Gosiengfiao balances atop a bar posing as Arisia of the Green Lantern Corps; the Mad Hatter, Alice, and the Cheshire Cat play at cards while gulping down beer in an inspired tableau; Brazilian model Menezes brings black magic to life as the Black Queen; King dons fishnets and a top hat as DC Comics’ Zatanna; Ramos flies high as X-Men’s southern belle Rogue.

“I have a planned Cyclops shoot with [GMA Kapuso star] Dingdong Dantes,” exclaimed Tablante, when a geek girl commented on the dearth of men in his cosplay photos (only Paolo Paraiso as Gambit figures in the book). “But guy cosplays are [a] double standard. It’s either you have it or you don’t! Look at the comic book guys. They’re all big and muscular. Whereas women are pretty flexible with that: a little make-up here, designing the costume to hide flaws, and you’re all good.”

At the Geekology 101 launch at National Bookstore Greenhills—with Iron Man and War Machine and a bunch of other characters from comics traipsing or trudging around—Tablante stressed that the book is the product of a collaboration among creative artists, and not just the work of one man. “This is not just my book,” he said. “This is a compilation of all those creative who put their effort into creating these images, helping out and putting everything together. I was just the one crazy enough to put it in a book!”

Tablante has also made the choice not to profit from his work in this area. "I’ve never made money from [shooting] cosplay. Never did," he said.

All of his royalties for Geekology 101 will go to Canon's Print for Smiles campaign for Operation Smile.

Adventures in cosplay

Shorthand for “costume play,” cosplay takes the fun of dressing up for Halloween and the seriousness a production designer feels towards his craft to create a hobby that has become a pop culture phenomenon.

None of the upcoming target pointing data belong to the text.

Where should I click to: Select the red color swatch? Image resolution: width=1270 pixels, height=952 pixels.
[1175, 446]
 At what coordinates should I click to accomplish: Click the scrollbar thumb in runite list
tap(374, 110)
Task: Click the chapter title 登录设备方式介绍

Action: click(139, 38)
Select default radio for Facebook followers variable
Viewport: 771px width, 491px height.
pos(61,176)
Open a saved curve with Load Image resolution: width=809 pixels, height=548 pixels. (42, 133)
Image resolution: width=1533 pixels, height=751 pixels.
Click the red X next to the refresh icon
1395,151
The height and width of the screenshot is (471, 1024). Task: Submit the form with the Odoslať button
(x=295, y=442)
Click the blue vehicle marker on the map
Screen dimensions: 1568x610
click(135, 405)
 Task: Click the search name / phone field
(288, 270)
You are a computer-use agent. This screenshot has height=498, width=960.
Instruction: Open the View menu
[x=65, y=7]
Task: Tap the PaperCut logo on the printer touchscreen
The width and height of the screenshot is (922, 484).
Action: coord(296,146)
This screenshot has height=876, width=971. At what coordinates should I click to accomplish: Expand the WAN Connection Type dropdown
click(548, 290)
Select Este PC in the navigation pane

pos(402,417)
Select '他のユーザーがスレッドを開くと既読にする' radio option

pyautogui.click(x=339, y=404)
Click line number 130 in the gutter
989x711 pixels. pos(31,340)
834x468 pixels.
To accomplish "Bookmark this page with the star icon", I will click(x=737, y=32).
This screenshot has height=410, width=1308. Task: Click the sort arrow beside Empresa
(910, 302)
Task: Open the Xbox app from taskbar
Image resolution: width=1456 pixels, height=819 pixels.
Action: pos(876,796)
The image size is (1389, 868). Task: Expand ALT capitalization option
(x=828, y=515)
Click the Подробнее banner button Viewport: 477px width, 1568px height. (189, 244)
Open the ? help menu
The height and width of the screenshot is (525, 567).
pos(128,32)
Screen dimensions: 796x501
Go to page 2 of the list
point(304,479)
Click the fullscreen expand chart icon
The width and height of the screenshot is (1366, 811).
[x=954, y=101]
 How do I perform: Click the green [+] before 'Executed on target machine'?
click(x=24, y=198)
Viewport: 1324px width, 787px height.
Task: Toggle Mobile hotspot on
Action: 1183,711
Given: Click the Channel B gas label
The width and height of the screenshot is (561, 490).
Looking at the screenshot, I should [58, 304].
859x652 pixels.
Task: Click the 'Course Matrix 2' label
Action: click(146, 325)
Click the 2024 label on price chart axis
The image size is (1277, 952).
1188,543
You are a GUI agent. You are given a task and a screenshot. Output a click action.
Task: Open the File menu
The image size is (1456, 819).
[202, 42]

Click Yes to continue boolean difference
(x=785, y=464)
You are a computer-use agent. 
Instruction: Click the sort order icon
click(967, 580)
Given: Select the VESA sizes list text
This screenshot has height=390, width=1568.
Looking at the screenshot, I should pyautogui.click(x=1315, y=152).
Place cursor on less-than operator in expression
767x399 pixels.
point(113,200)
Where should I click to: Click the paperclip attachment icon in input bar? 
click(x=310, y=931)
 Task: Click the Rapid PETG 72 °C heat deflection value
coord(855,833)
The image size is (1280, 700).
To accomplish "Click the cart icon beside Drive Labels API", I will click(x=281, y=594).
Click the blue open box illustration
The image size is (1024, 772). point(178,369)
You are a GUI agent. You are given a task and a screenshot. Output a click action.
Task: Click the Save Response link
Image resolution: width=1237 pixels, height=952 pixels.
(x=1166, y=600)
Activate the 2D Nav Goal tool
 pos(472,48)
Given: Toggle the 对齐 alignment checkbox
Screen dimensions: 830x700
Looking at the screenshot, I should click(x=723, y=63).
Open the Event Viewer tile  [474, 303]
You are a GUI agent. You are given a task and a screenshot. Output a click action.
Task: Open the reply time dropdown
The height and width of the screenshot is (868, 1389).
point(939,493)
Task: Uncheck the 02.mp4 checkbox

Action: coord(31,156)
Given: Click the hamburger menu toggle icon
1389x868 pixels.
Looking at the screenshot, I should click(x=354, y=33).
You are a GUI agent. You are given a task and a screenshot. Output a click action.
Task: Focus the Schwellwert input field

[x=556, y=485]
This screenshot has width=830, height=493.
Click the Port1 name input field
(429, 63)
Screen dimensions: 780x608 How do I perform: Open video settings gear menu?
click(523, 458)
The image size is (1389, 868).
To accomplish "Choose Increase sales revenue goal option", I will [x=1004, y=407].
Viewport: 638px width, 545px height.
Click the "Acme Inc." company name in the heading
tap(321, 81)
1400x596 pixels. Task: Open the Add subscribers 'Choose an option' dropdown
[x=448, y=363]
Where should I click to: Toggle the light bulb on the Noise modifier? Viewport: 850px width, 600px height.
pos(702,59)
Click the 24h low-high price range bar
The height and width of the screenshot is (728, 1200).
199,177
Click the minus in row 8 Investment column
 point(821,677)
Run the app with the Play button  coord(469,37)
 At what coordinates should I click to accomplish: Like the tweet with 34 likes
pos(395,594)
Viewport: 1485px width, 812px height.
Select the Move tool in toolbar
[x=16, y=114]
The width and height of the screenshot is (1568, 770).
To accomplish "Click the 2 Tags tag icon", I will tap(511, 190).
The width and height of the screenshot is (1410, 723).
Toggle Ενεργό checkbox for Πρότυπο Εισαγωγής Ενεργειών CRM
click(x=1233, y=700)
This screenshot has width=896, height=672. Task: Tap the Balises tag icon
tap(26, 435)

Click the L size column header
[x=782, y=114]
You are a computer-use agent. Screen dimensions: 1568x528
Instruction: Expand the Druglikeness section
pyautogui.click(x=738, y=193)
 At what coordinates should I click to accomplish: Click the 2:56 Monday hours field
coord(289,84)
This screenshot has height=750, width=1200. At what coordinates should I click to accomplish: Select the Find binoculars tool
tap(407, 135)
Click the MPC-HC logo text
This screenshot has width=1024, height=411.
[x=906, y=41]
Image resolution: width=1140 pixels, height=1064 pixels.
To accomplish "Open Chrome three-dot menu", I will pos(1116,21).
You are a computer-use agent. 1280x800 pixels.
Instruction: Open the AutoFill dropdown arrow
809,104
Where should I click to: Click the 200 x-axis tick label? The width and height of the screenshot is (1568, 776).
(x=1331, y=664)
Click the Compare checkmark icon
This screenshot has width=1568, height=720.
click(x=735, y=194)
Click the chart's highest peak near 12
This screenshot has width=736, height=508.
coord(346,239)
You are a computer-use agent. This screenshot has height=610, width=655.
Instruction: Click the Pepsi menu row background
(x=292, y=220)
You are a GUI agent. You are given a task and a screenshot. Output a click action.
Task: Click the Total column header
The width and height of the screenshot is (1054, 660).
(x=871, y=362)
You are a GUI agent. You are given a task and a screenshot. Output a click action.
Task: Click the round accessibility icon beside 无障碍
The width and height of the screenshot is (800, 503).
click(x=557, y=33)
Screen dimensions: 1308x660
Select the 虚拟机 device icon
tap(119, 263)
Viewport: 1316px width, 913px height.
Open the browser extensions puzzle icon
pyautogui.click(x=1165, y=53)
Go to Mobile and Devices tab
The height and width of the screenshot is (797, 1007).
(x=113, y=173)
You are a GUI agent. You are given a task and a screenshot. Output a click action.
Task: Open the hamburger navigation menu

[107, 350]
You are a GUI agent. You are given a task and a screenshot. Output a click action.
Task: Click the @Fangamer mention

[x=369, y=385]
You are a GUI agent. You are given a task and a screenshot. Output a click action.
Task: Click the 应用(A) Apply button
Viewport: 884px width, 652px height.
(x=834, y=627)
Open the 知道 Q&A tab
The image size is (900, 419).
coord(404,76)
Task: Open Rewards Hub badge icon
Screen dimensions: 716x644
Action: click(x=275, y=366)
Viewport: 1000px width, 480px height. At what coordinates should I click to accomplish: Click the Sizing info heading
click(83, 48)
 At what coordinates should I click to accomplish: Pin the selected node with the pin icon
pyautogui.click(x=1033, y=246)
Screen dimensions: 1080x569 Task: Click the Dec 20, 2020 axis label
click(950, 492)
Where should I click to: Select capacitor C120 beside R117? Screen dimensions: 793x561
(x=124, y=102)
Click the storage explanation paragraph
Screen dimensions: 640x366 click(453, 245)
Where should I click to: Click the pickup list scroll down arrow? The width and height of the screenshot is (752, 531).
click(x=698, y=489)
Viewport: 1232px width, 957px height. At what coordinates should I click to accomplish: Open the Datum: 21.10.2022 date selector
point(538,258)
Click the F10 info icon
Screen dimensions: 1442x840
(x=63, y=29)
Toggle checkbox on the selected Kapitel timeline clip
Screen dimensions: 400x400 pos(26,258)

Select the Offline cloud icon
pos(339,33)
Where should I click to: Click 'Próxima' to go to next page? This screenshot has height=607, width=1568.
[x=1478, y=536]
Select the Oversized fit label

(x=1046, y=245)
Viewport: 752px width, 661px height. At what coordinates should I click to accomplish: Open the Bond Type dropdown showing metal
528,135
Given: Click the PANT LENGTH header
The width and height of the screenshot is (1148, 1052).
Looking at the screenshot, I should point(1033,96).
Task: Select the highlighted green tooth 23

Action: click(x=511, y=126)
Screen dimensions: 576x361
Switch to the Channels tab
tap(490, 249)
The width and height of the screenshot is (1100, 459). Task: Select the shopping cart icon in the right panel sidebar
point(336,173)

It enables people to behold—and become—their favorite heroes and villains, even for just a little while.

Cosplayer Alodia Gosengfiao is a vision in green as Arisia.
For professional cosplayers, like the book’s cover girl and Pinoy cosplay pioneer Gosiengfiao, it’s become an extremely lucrative market that brings together diverse disciplines as fashion design, styling, props-making, make-up, and even modeling (nobody wants to see a Superman with a beer gut) into a layered marriage.

For Tablante and his crew, the job is not about snaphots on the convention floor. Cosplay photography is where the professionals come in, with photographers collaborating with the best models and cosplayers to immortalize renditions of popular characters for posterity, not as mere keepsakes, but on the same level as a fine art print.

Tablante himself is an upbeat guy who has an aura of a perennial college student about him. The first comic he ever bought was one of Marvel’s “Uncanny X-Men” in grade school, but now that he’s one of the most sought-after commercial photographers in the business, he’s since parlayed his skill into his geek passion.

For future cosplay shoots Tablante wants his fans to watch out for a Lady Deathstrike and a Voltes V series complete with a Lander V and Camp Big Falcon.

Both will feature Korean model Park, in the role of Voltes V’s Jamie Robinson. He will also continue to shoot gravure books. — BM, GMA News

Geekology 101 (NBS Publishing) is available at all National Book Store outlets at P345. All proceeds will go to Operation Smile care of Canon’s Print for Smile program.